Making sense of your life is the best gift you can give to your child, or yourself.
“As we grow and understand ourselves, we can offer a foundation of emotional well-being and security that enables our children to thrive,” says Roodt.
If you had a difficult childhood but have come to make sense of those experiences, you are not bound to re-create the same negative interactions with your own children.
Without such self-understanding, however, science has shown that history will likely repeat itself, as negative patterns of family interactions are passed down through the generations.
When we become parents, we bring with us issues that influence the way we parent our children. Experiences that are not fully processed may create unresolved and leftover issues that influence how we react to our children.
These issues can easily get triggered in the parent-child relationship. When this happens, our responses toward our children often take the form of strong emotional reactions, impulsive behaviors, distortions in our perceptions, or sensations in our bodies.
These intense states of mind impair our ability to think clearly and remain flexible and affect our interactions and relationships with our children.
At these times we are not acting like the parents we want to be and are often left wondering why this role of parenting seems to “bring out the worst in us”. Issues that are rooted in our past, impact our present reality and directly affect the way we experience and interact with our children even when we are not aware of their origins.
When unresolved issues are writing our life story, we are not our own autobiographers; we are merely recorders of how the past continues, often without our awareness, to intrude upon our present experience and shape our future directions.
We are no longer making thoughtful choices about how we want to parent our children, but rather we are reacting on the basis of experiences in our past.

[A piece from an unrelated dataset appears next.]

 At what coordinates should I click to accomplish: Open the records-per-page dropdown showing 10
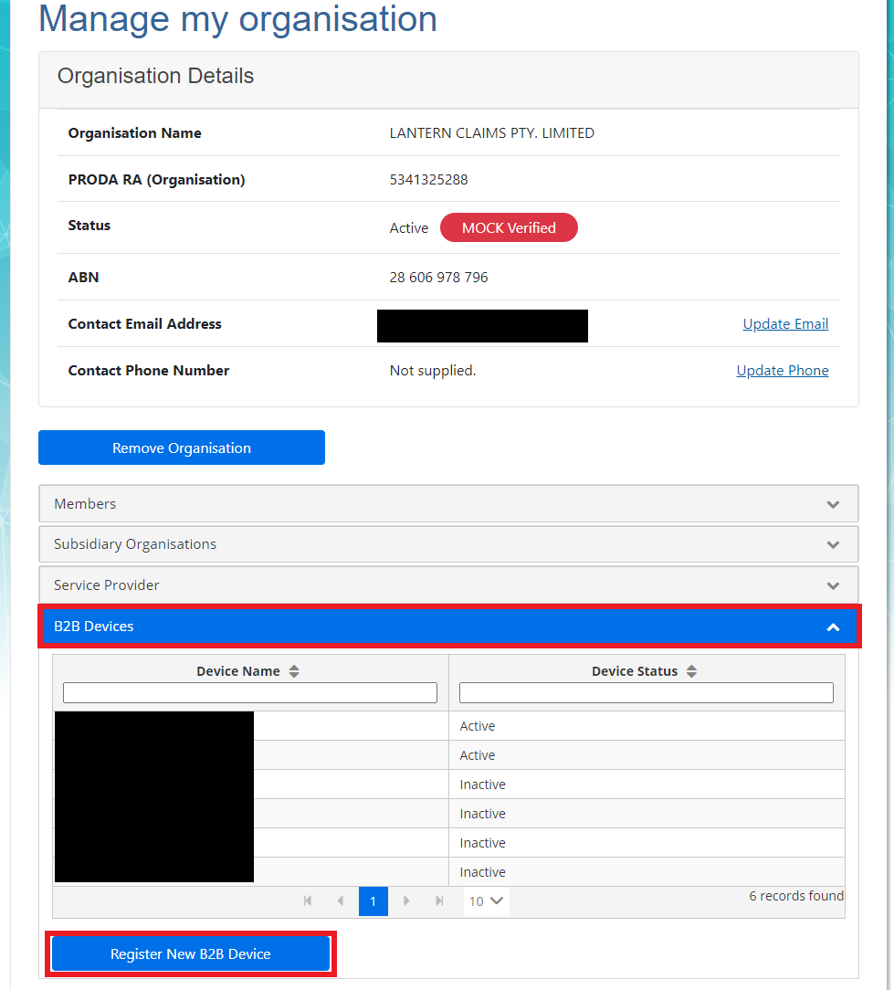486,900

It is as if we forfeit our ability to choose our direction and put ourselves on automatic pilot without even knowing where the pilot is taking us.

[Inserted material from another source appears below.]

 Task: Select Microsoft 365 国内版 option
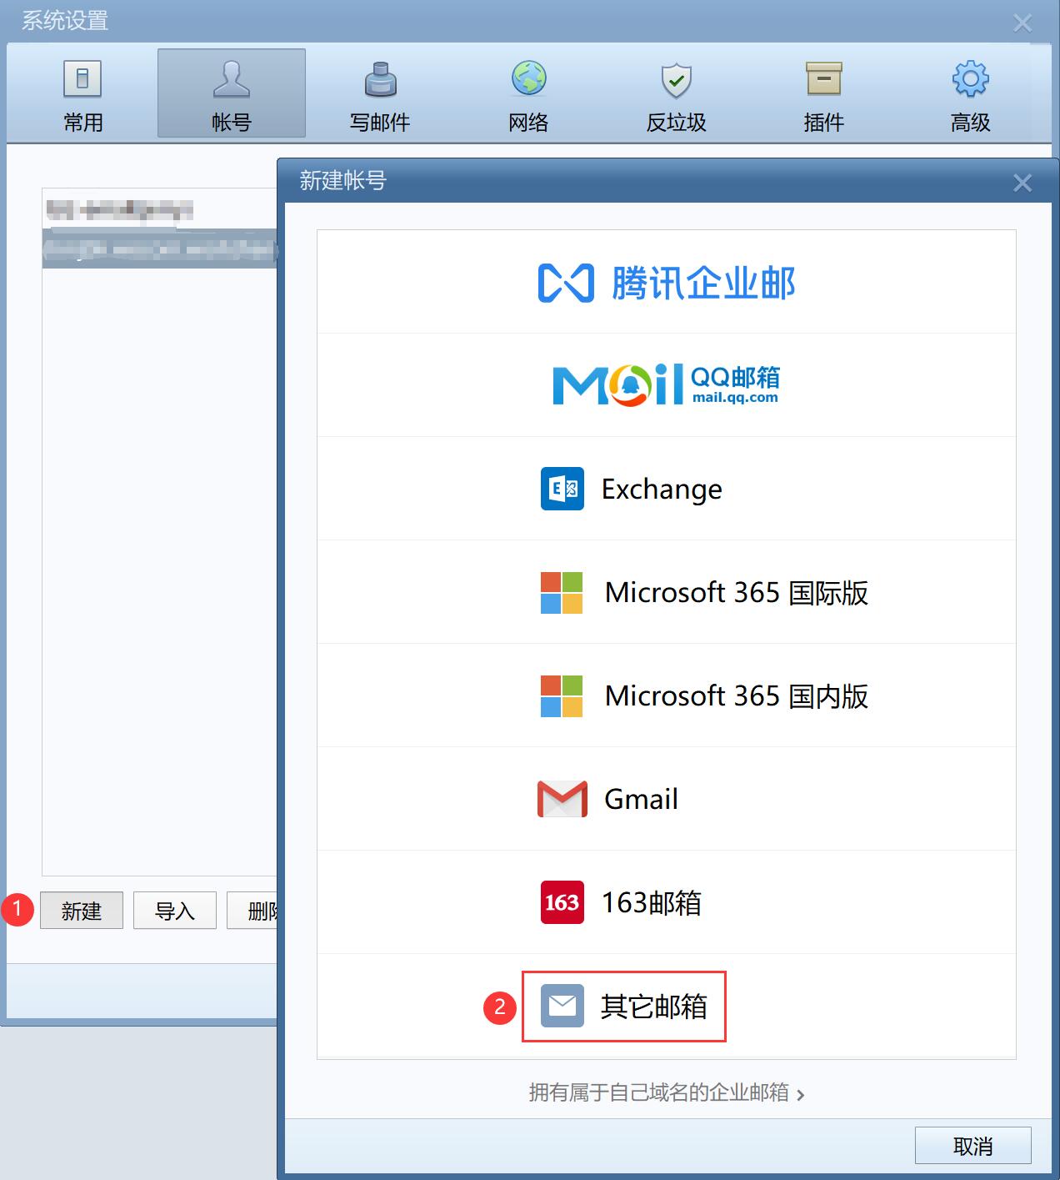(x=666, y=695)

We often try to control our children’s feelings and behavior when actually it is our own internal experience that is triggering our upset feelings about their behavior.
Parents can do certain exercises to improve their self-awareness of their own past and how it triggers present behavior towards the child.
For example, write in your journal when your emotions are reactive and heating up. You may notice certain patterns of interaction with your child that trigger these emotional experiences. For now, just notice them – do not try to change your response yet, just observe.
Expand your observations to include reflections on the possible implicit (not directly expressed) nature of your reactions to your child. Reflect on the implicit elements of memory and on the fact that these do not have the sensation of being “recollections”.
Making the implicit explicit (conscious intentional recollection of factual information, previous experiences, and concepts), focusing conscious attention on these more automatic elements from the past, is an important part of deepening your understanding of yourself and your ability to connect with your child.
Think of an issue in your life that is impairing your ability to connect flexibly with your child. Focus on the past, present, and future aspects of this issue.
Do any themes or general patterns come to mind from past interactions? What implicit emotions and bodily sensations emerge when this issue comes to your mind in the present?
Are there other times when you have experienced these feelings? Are there elements of your past that may contribute to them? How do these themes and emotions influence your sense of your self and your connections with your child? How do they shape your anticipation of the future?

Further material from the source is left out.